Please return the lines below verbatim, beginning at the one that has "Given: Select message" and stopping after the one that has "Given: Open the table filter icon", and add no other lines.

══ Data section

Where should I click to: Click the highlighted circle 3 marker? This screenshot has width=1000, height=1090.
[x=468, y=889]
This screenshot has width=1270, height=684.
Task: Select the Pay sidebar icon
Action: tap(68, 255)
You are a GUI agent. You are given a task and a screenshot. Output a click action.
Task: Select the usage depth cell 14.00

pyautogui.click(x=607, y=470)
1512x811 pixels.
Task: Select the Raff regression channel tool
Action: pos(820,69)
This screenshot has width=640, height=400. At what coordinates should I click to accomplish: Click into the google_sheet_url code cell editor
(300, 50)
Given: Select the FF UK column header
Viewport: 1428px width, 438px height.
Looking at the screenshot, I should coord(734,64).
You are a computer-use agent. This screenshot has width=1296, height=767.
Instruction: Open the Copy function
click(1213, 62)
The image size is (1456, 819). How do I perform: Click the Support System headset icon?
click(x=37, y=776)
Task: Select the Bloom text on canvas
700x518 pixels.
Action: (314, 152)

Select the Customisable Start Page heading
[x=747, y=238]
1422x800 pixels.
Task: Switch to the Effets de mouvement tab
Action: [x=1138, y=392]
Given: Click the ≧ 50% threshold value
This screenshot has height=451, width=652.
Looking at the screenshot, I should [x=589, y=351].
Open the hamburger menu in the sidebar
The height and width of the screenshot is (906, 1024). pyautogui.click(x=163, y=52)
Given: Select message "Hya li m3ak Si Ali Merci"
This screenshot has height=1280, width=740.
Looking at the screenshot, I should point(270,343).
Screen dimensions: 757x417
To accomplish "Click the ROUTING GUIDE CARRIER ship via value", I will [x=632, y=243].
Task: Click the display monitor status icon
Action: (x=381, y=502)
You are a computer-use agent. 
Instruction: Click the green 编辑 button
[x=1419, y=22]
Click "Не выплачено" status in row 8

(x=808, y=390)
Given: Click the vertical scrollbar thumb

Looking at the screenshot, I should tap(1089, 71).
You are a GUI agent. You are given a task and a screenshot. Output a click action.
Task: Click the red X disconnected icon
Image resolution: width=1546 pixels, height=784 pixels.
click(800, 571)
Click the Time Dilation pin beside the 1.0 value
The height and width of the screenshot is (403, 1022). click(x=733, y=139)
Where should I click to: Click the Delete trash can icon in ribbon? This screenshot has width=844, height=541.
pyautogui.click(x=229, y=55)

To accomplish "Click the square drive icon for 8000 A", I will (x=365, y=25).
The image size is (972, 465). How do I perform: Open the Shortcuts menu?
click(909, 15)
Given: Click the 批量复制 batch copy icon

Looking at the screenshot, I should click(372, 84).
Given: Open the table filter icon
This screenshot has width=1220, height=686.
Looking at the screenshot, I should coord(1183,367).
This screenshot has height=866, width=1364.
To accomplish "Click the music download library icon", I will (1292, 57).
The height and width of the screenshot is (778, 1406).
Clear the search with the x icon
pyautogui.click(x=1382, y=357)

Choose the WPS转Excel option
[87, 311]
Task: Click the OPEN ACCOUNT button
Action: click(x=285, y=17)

════

### Exercise result
Given: Select message "Hya li m3ak Si Ali Merci"
This screenshot has height=1280, width=740.
Looking at the screenshot, I should point(270,343).
Screen dimensions: 757x417
To accomplish "Click the ROUTING GUIDE CARRIER ship via value", I will [x=632, y=243].
Task: Click the display monitor status icon
Action: (x=381, y=502)
You are a computer-use agent. 
Instruction: Click the green 编辑 button
[x=1419, y=22]
Click "Не выплачено" status in row 8

(x=808, y=390)
Given: Click the vertical scrollbar thumb

Looking at the screenshot, I should tap(1089, 71).
You are a GUI agent. You are given a task and a screenshot. Output a click action.
Task: Click the red X disconnected icon
Image resolution: width=1546 pixels, height=784 pixels.
click(800, 571)
Click the Time Dilation pin beside the 1.0 value
The height and width of the screenshot is (403, 1022). click(x=733, y=139)
Where should I click to: Click the Delete trash can icon in ribbon? This screenshot has width=844, height=541.
pyautogui.click(x=229, y=55)

To accomplish "Click the square drive icon for 8000 A", I will (x=365, y=25).
The image size is (972, 465). How do I perform: Open the Shortcuts menu?
click(909, 15)
Given: Click the 批量复制 batch copy icon

Looking at the screenshot, I should click(372, 84).
Given: Open the table filter icon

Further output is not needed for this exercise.